Habituée de courir en New Balance avant de signer son contrat pour faire partie de l’équipe française de la marque américaine (avec notamment Candice Fertin, Theo Detienne, Damien Humbert ou encore Nicolas Gourdon), la Savoyarde ne s’est pas précipitée pour autant au moment d’embarquer dans cette aventure. Sollicitée par un autre sponsor important, elle s’est laissée le temps de la réflexion et de consulter autour d’elle. Elle a fini par accepter, séduite notamment par la personnalité du « team manager » Jean-Michel Faure-Vincent, dont beaucoup lui avaient dit du bien. « Nous suivons de nombreux profils, raconte-t-il. Son nom était déjà apparu parmi ceux qu’on m’avait donnés, certains entraîneurs la qualifiant de “petite pépite”. Mais j’avais un joker par rapport à la concurrence : je travaille avec des personnes qui la connaissent et qui m’en avaient parlé, comme François D’haene et sa femme, Carline. »

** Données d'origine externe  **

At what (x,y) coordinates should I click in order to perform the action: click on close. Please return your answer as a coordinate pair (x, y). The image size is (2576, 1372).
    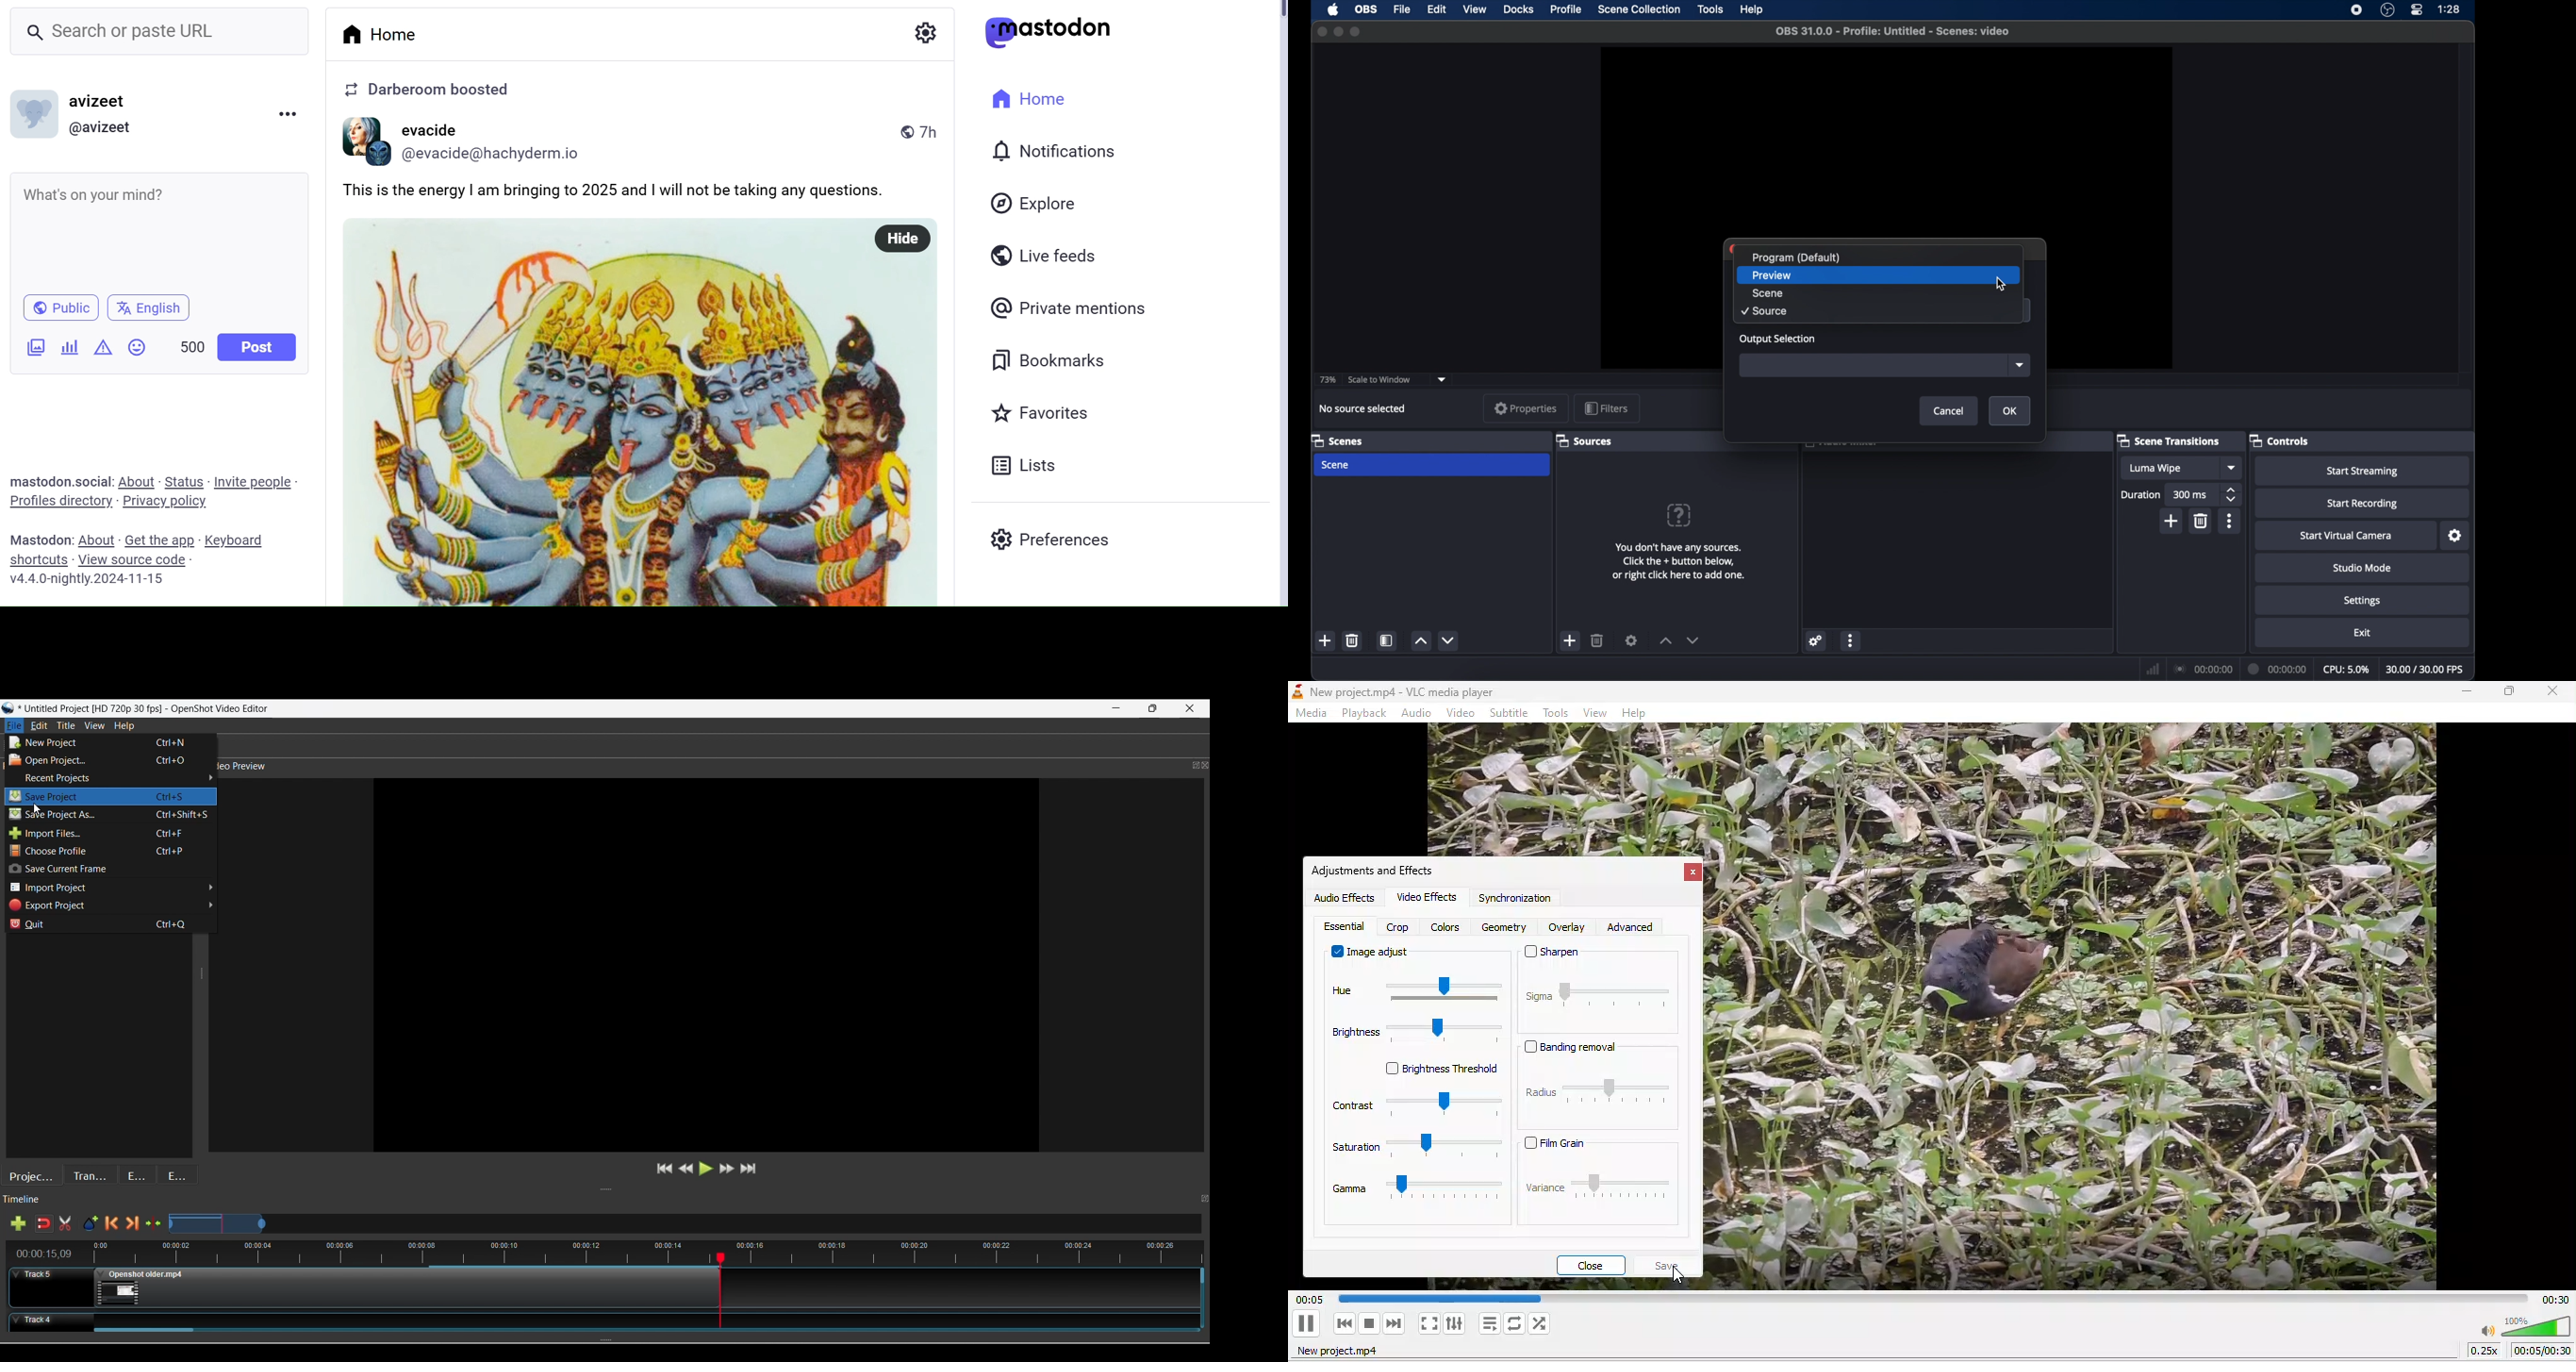
    Looking at the image, I should click on (2551, 693).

En plus de ses qualités sportives, Jean-Michel Faure-Vincent apprécie l’ancrage de la jeune athlète, son quotidien bien rempli entre ses activités en refuge l’été et celles de pisteuse-secouriste l’hiver, ou encore son engagement en tant que pompier volontaire à Beaufort. « J’ai vocation à rester à la station, à ne surtout pas changer », assure d’ailleurs Alice.
« Son côté terre-à-terre, ça change et ça remet l’église au centre du village, s’enthousiasme Jean-Michel Faure-Vincent. Elle veut faire du sport, mais en même temps, elle veut conserver ses autres centres d’intérêt, ne pas aller plus vite que la musique. C’est intéressant de travailler dans ces conditions, sur le temps long. Le but est qu’elle soit régulièrement dans le top 5 des plus grandes courses d’ici trois ans. » Étape par étape, donc.
L’année 2024 aura aussi apporté à Alice son premier stage en équipe de France de trail, dans le Cantal, en septembre dernier. Adrien Séguret l’avait convoquée pour apprendre à la connaître, comme d’autres athlètes auteurs de performances remarquables — à l’image de Mathieu Blanchard (victoire Maxi-Race) ou Louison Coiffet (victoire sur l’ultra-trail de la Restonica), qui ont, un mois plus tard, gagné respectivement la Diagonale des fous et le Trail de Bourbon —, avec en ligne de mire les championnats du monde de trail en septembre 2025, à Canfran, dans les Pyrénées (Espagne). Le terrain y est plus technique que dans les Alpes et très montagneux, « taillé pour elle », selon le sélectionneur national.
Mais la jeune femme a décidé qu’en 2025, elle se concentrerait sur le circuit de Skyrunning, en participant notamment à toutes les courses organisées en France, à savoir, la Skyrace des Matheysins (avril), la Skyrace des Gorges du Tarn (juin) et la Skyrace Saint-Jeoire en Haute-Savoie (septembre), mais aussi la Skyrace de Monte Zerbion en Italie (mai). Elle envisage également de participer à la finale des Skymasters au Marato Dels Dements en Espagne.
Alice songe aussi aux autres courses qu’elle aimerait disputer, un jour, parmi lesquelles la mythique Zegama-Aizkorri, au Pays basque espagnol, ainsi qu’à l’achat de son propre refuge. Mais au vu de sa carrière sportive qui se dessine, ce rêve professionnel attendra sans doute un peu.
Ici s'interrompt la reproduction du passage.